Tulla festival a feast of culture


By Paul Keating

Tulla, Co. Clare -- It would seem to be one of those scenarios where it would be bringing “coals to Newcastle” to call over the Atlantic and to New Jersey, in particular, for a couple of musicians to deliver jigs and reels in an area that had no shortage of them in the tradition.

The East Clare area around Tulla and neighboring East Galway and Tipperary across the Shannon share a bountiful traditional music legacy that has played a large part in making the scene as robust as it is.

By inviting Mike Rafferty from Hasbrouck Heights and Willie Kelly from Boonton to headline the Tulla Trad Music Festival over the weekend of September 11-13 in Tulla, the organizing committee recognized the continuum aspect of reeling in the music wherever it may have traveled from the banks of the Shannon.

The lovely music contained in their new CD The New Broom merited a launch here on the opening Friday night and a special place on the Sunday concert slot, and once again added to a wonderful celebration of the music in a county known for waving the “Banner” high for it.

In fact, it wasn’t really a stretch to have Rafferty and Kelly here as part the Tulla Traditional Music Festival because it wasn’t just their music that had ties to this locality.
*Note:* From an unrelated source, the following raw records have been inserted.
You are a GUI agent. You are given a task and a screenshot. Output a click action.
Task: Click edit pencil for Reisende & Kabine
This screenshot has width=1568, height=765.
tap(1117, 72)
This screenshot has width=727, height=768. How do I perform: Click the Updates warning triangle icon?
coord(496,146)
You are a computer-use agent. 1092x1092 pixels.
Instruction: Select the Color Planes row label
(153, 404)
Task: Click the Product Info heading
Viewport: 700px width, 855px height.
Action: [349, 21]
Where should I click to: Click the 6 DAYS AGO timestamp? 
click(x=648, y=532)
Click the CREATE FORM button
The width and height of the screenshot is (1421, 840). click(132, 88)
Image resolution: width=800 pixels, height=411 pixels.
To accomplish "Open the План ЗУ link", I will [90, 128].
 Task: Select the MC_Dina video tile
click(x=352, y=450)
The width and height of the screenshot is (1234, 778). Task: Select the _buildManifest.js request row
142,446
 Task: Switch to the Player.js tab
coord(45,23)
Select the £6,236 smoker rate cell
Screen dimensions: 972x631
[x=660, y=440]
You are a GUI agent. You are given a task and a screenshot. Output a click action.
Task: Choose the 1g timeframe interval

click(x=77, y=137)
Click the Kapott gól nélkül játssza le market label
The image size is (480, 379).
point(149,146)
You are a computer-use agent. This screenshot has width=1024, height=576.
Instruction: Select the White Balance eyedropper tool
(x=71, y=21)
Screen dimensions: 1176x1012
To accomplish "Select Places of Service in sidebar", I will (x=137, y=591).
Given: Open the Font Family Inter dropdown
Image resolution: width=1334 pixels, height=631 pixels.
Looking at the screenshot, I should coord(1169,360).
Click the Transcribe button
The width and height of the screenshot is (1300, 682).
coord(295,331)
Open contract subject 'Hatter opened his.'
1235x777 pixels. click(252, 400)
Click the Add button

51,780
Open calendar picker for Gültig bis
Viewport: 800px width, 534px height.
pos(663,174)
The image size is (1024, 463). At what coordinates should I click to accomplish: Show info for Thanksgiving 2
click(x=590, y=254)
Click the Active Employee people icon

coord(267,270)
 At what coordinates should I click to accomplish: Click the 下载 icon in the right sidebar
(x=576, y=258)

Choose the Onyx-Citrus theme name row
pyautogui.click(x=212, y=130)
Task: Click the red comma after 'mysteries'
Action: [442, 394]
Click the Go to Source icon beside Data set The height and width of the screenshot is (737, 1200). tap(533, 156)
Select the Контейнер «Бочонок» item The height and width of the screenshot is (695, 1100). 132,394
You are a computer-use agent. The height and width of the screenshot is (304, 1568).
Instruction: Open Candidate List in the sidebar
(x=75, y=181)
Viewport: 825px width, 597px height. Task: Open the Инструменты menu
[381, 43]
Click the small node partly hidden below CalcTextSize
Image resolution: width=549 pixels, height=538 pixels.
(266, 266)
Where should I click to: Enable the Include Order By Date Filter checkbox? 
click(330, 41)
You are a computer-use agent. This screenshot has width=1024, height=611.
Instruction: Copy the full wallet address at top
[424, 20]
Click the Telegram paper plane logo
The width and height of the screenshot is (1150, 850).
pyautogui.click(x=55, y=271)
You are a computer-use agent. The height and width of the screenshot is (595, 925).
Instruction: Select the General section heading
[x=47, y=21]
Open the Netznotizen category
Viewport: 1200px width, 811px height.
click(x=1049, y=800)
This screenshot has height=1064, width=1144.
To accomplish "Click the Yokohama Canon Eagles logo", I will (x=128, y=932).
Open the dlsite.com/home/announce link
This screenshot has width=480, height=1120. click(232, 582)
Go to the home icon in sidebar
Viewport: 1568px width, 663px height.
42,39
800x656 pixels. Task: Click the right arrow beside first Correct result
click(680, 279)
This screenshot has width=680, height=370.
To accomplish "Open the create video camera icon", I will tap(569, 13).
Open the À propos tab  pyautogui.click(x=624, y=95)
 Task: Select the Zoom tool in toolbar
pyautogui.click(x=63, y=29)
Rafferty, soon to be 83 at the end of the month, grew up a short distance away in Larraga, near Ballinakill over the Galway border up north.

Since landing in New York over 60 years ago he has been one of the primary tradition-bearers and keepers of the flame of Irish music from this part of the world, influencing several generations of musicians with his down-home approach to the music.

Kelly was taught by the Glin-County Limerick legend, Martin Mulvihill (from further down the Shannon) in New Jersey, and though his father Joe was from Mayo, records from the Tulla Ceili Band were worn out on the record player at home.

Later on he developed a strong affinity for the music of East Galway and Clare through Rafferty, which was further reinforced through his courtship and marriage to Siobhan Moloney of O’Callaghan Mills not far from Tulla, a very fine flute player herself.

Until this CD came out, his status as one of the finest fiddle players in this style was kept a secret for too long. So this wasn’t any ordinary CD launch, but more of a homecoming for two of the finest gentlemen in Irish America who are well respected across the generations and the Atlantic Ocean.

Paula Carroll of Clare FM provided the opening remarks about their significance -- and that of Irish music in America -- appropriately enough because she captured it on one of her Kitchen Session programs broadcast from America back in February of this year from Willie and Siobhan Kelly’s house.

The back room of Minogues’ Bar in the center of town was where the CD received its Clare launch some months after it came out in April and was launched in New York City and the Catskills. The lovely pacing and simpatico of the music between the venerable native of Ballinakill in East Galway (Rafferty) and his long-time compadre (Kelly) raised in Dumont, New Jersey was a natural for this festival and further enhanced by the accompaniment of Donal Clancy, Mike’s son-in-law who recently returned to Waterford to live in June with his wife Mary Rafferty and family.